Given passage:
%%

But more than climate and weather are at work.
When people moved into California, they brought invasive grasses, such as cheatgrass and common Mediterranean grass, that outcompeted native grasses and burn more quickly. They act as kindling for brushland fires.
California’s native shrubs burn easily, and so do conifers that release their seeds in fires to regenerate.
For more than a century — spurred by a 1910 inferno — the general government attitude has been to put out every fire. But Williams said that leads to a buildup of fuel that eventually burns.
About 97% of the fires in coastal California are started by people, either on purpose or accidentally, a study by Balch found. The top ignition causes are equipment use — such as weedwhackers, lawnmowers and chainsaws — arson and debris burning.
Another contributor to runaway fires is that homes, especially roofs, are much more flammable than need be, Balch said.
While bigger fires can burn elsewhere — Alaska last year had nine times as much land burned as California — fire risk is greater in the Golden State because so many people live close to the flames.
“We don’t hear about fires in other places, the western U.S. or Alaska because they burn for days without getting near a home,” said University of Utah fire scientist Phil Dennison.
People keep building closer to areas that are wilder and beautiful but fire-prone, Flannigan said, so “we have to learn to live with fire. It’s not going to go away.”

%%

Written problem: Reproduce the passage about California wildfires word for word, in full. The listing that comes next is taken from a different source than the passage about California wildfires.

Source data:
%%

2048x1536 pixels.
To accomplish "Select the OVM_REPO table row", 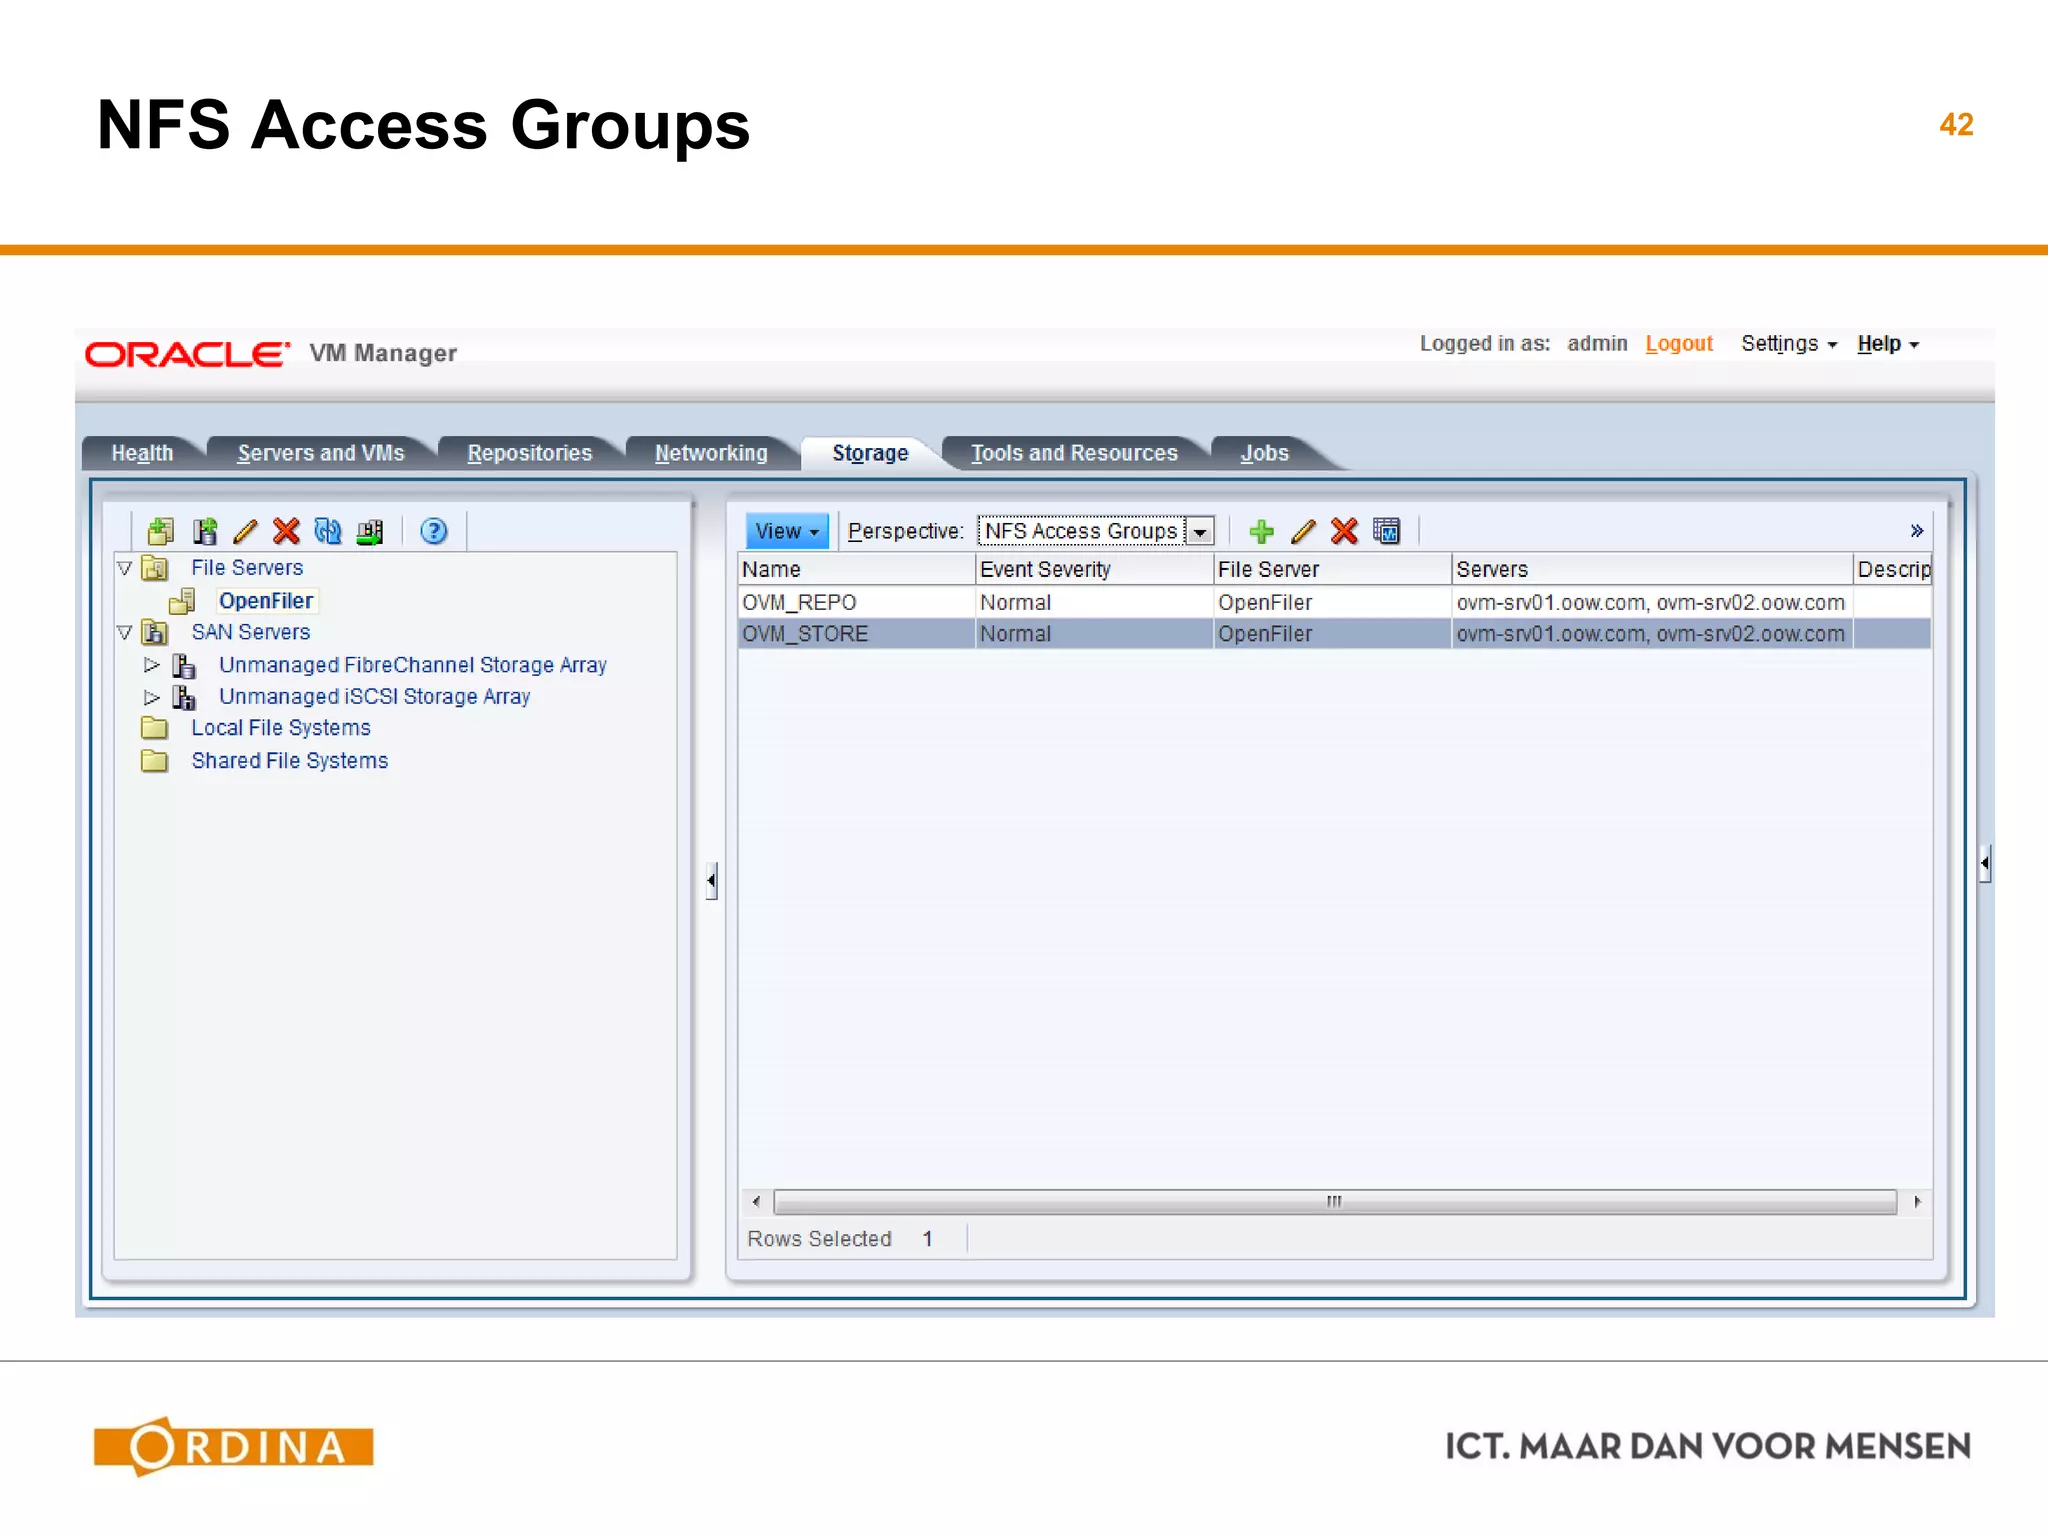I will tap(800, 602).
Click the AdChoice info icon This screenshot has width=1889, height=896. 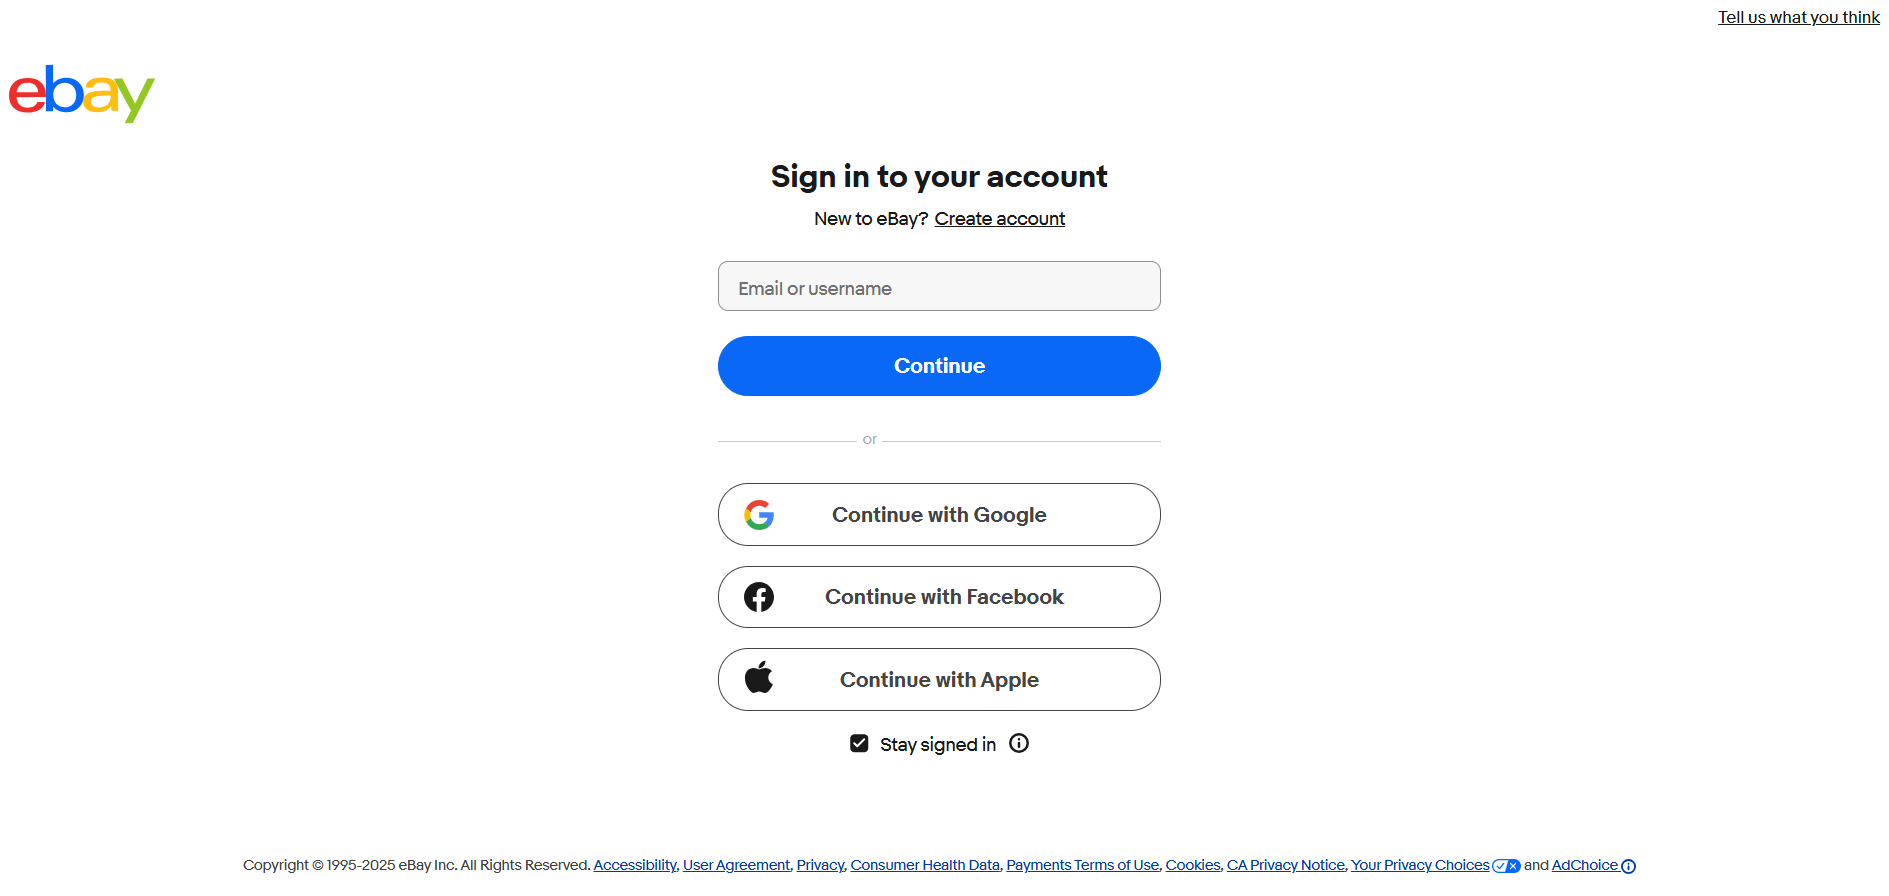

%%

Task result:
But more than climate and weather are at work.
When people moved into California, they brought invasive grasses, such as cheatgrass and common Mediterranean grass, that outcompeted native grasses and burn more quickly. They act as kindling for brushland fires.
California’s native shrubs burn easily, and so do conifers that release their seeds in fires to regenerate.
For more than a century — spurred by a 1910 inferno — the general government attitude has been to put out every fire. But Williams said that leads to a buildup of fuel that eventually burns.
About 97% of the fires in coastal California are started by people, either on purpose or accidentally, a study by Balch found. The top ignition causes are equipment use — such as weedwhackers, lawnmowers and chainsaws — arson and debris burning.
Another contributor to runaway fires is that homes, especially roofs, are much more flammable than need be, Balch said.
While bigger fires can burn elsewhere — Alaska last year had nine times as much land burned as California — fire risk is greater in the Golden State because so many people live close to the flames.
“We don’t hear about fires in other places, the western U.S. or Alaska because they burn for days without getting near a home,” said University of Utah fire scientist Phil Dennison.
People keep building closer to areas that are wilder and beautiful but fire-prone, Flannigan said, so “we have to learn to live with fire. It’s not going to go away.”